I’m sure a lot of you saw this posted over at the livewire records message board, but cc’s on vacation this week and I’m working crazy hours these days (tax season….ok, I’m too lazy to scour ebay every hour in the hopes that some badass platters turn up, but honestly…tax season). Looks like we have the start of a whole collection being sold right now. Hopefully the seller didn’t blow his ebay load on this first batch though, because there’s some pretty good ones up there. Always better to build the hype if you want serious money for your goods. The most likely winner of the bunch will be the Antidote “Thou Shalt Not Kill” EP. I can’t imagine anyone not knowing this EP by now, but in case you’re a n00b, it’s a definite top 5 USHC ep, and in most cases top 2 (Negative Approach is better).
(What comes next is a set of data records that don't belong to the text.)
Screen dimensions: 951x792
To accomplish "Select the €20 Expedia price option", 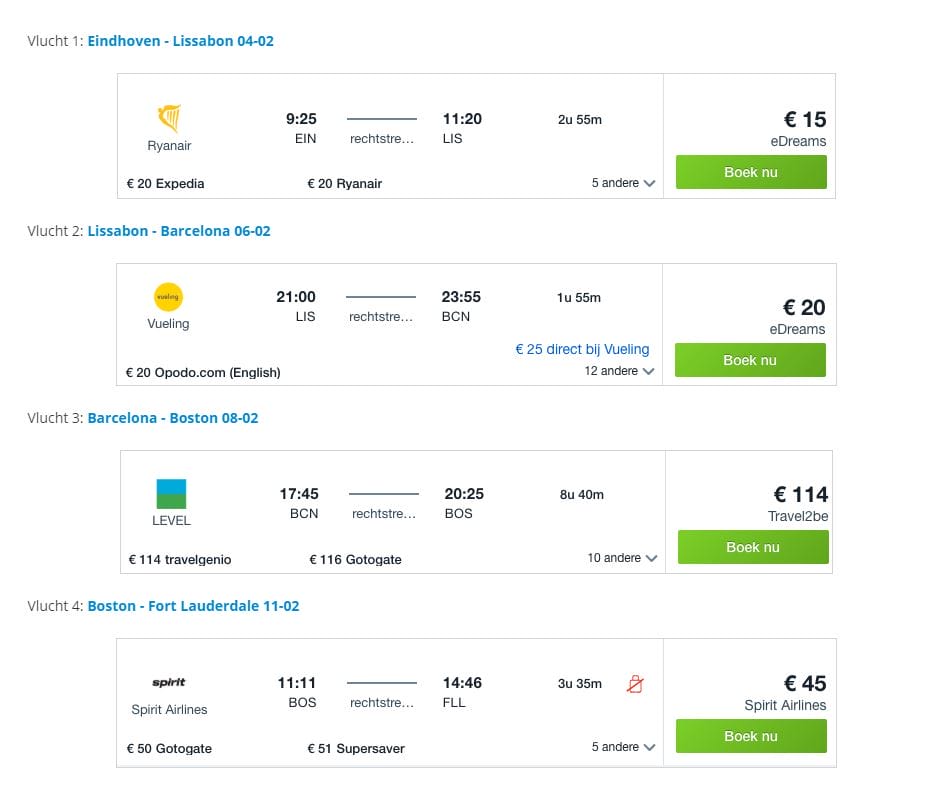I will pyautogui.click(x=165, y=184).
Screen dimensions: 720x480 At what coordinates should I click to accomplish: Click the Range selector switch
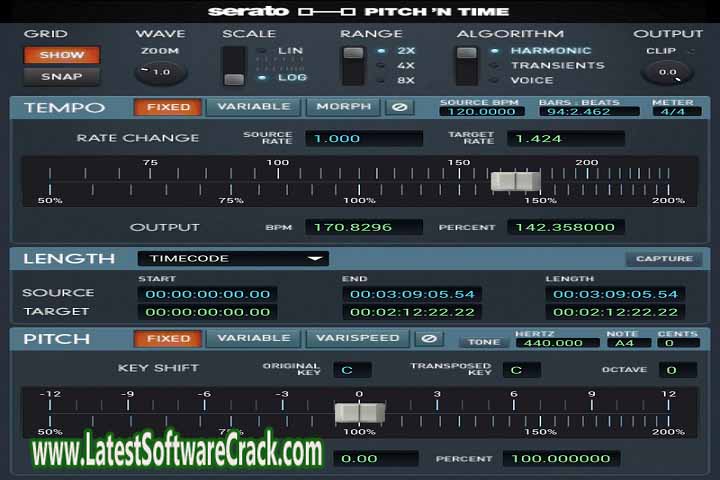(353, 65)
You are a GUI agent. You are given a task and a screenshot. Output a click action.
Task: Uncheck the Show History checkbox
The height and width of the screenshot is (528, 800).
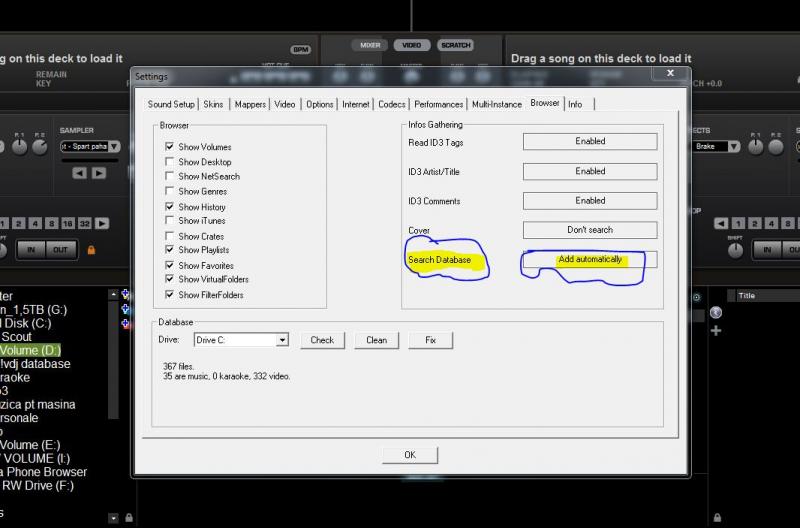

Only 500 made, backups by JJ, feat members of M.O.I., yadda yadda yadda. Other gems include an original SSDecontrol “The Kids Will Have Their Say,” FU’s “Kill For Christ,” Rest In Pieces “My Rage,” and the ever popular XChorusX LP. The majority of this collection is in the straight edge vein (80’s and 90’s). And seeing that the seller is from Italy, maybe we’ll get lucky and get some Wretched, Underage, and Bloody Riot records next go around (here’s to hoping). But if there’s one thing to learn when it comes to record collecting for the person who’s serious about owning the best of the best, consider this anecdote: For many of my teenage years and into the early 20’s, I used to curse my parent’s names for waiting 8 years to have children. I thought paying $50 for a record was absurd, and thought “if only I was 5 years older, I could have paid “absurd” prices by 1989’s standards.” But a wise man once told me “if you have the money, just buy it because it’ll be worth more than that in a few years.” Just think about how dumb I’d feel now if I had passed on paying $75 for that Antidote EP in ‘97…
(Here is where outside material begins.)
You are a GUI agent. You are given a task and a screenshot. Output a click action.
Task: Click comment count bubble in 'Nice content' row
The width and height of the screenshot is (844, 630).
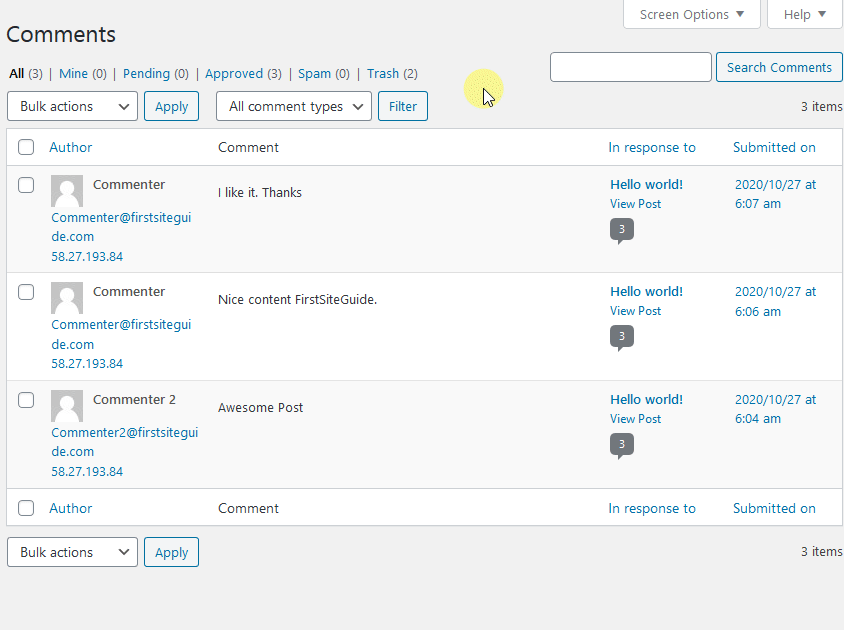coord(621,337)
Got everything under the sun one the auction block here, but since this is bidhardcore, it’s kind of easy to filter out a lot of it. First of all let me apologize to Scot Oxholm (if he’s reading this), I am not going to talk about the Green Rage 7″ for sale. Moving on, here’s some items you might want to know about:
1) Naked Raygun “Throb Throb” test pressing. In truth I’d like to own this but I am probably not dropping the loot. From what I can tell this would be from the original pressing because it has a promo sheet attached from ‘84. Naked Raygun to this point had released a 12″ E.P. a three song single, and a few compilation tracks, and this was to be their first proper lp released through some Dutch East sub label (Homestead). I think it’s really their first great release, although I’ve heard it disparaged by some. Raygun were truly a one of a kind band, much greater than the sum of their parts. At times they would drop the most straight forward rockin punk tunes with numerous “oh’s” and “whoas”, so tuneful and melodic you never forget them, like the CLASSIC opener Rat Patrol. Just as quick though they’d turn out something with a rolling bassline and guitars that were more akin to Big Black while pounding a 50’s style rockabilly drum beat. By the way vocalist Jeff Pezatti played bass on the first couple Big Black 12″ E.P.s, and while, by the time Throb Throb was released he’d already been replaced by genius John Haggerty, original guitarist Santiago Durango (who co-wrote much of Throb Throb), was a member of Big Black as well.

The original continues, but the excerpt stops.